The current speculation design (doc/rfc/submitqueue/speculation.md) materializes a batch's full 2^N speculation tree up front, persists it, and re-walks all of it on every event — and each per-batch pass additionally triggers a queue-wide prioritize round. The enumerate/score/select seams force the materialized tree through every contract boundary, which caps how far the dependency limit can ever scale and couples per-event cost to tree size.
What?
Adds an RFC proposing a queue-scoped execution model for speculation: a queue-keyed speculation pass (pure function of ground truth, one pass per dirty signal, self-arming tick backstop) replaces the batch-keyed speculate and prioritize stages; persistence inverts to bets-not-candidates (bets keyed by content-addressed path IDs with a correctness-required attempt counter, an executor-owned path→build record, and a per-queue book as bet index and membership linearization point); extension moves to a single Speculator seam with a composed Belief/Generator/Admitter default.
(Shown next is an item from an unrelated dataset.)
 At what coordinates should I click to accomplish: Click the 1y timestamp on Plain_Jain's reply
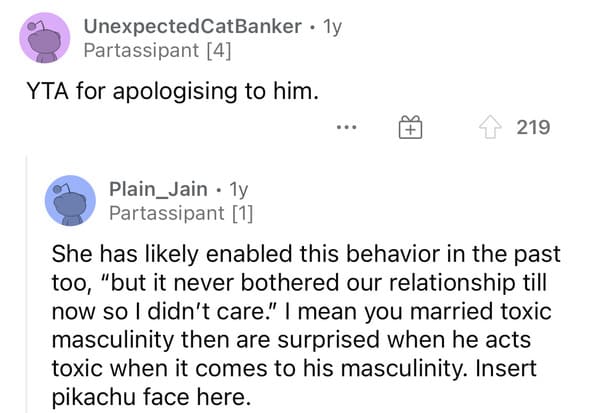click(238, 189)
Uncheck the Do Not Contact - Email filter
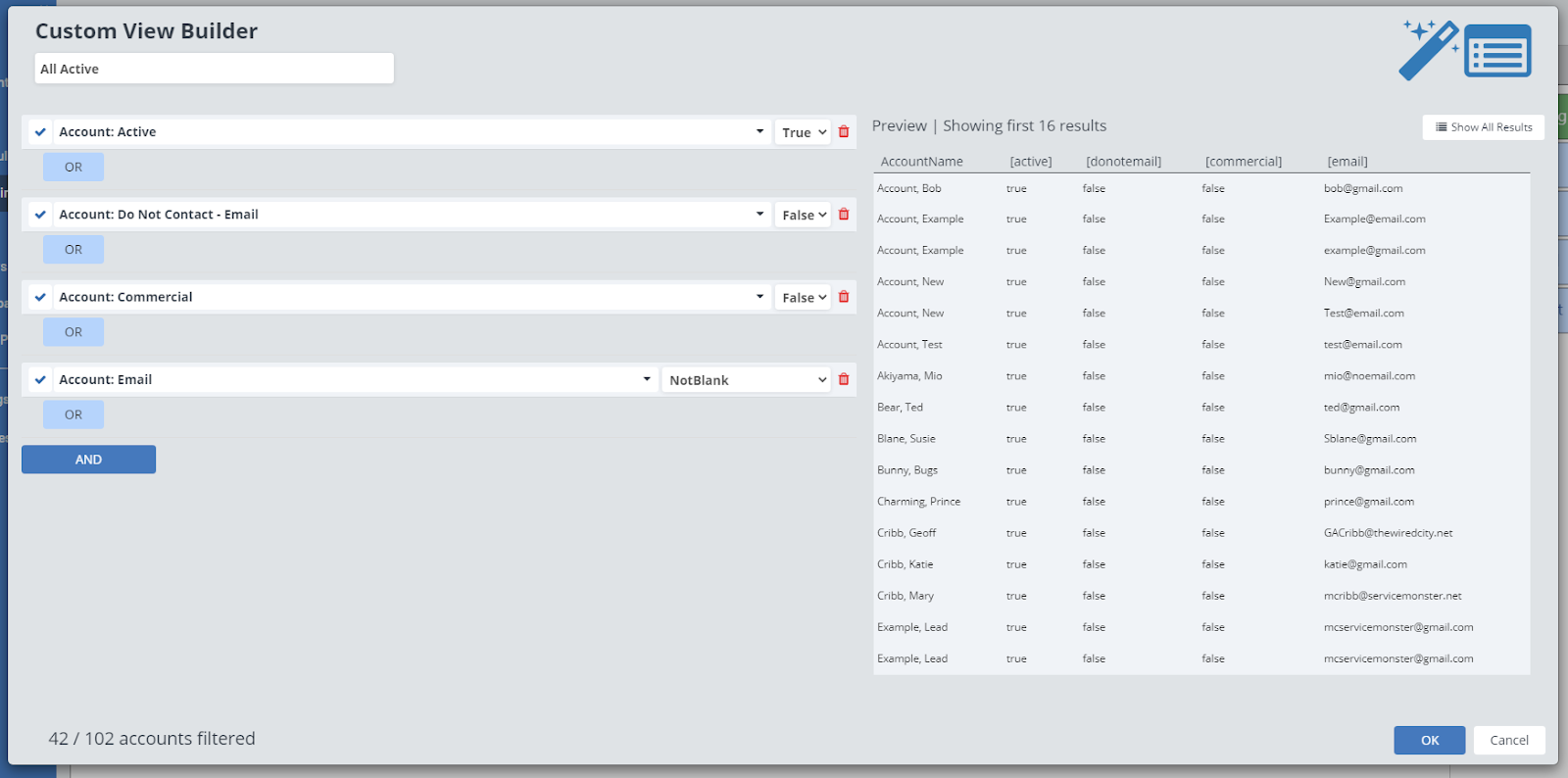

The RFC records the adversarial validation of each load-bearing assumption (single-writer, crash choreography under no-transactions NoSQL, merge safety, cost ceiling), the design decisions with rejected alternatives, a shadow-mode cutover test, and open questions.
Merge finalization is strict: the pass advances a batch to merge only when its predecessors have actually merged (observed via mergesignal). speculation.md's optimistic merge hand-off is deliberately dropped and deferred to its own design, recorded as an open question, to keep merge-executor concerns out of the speculation pass.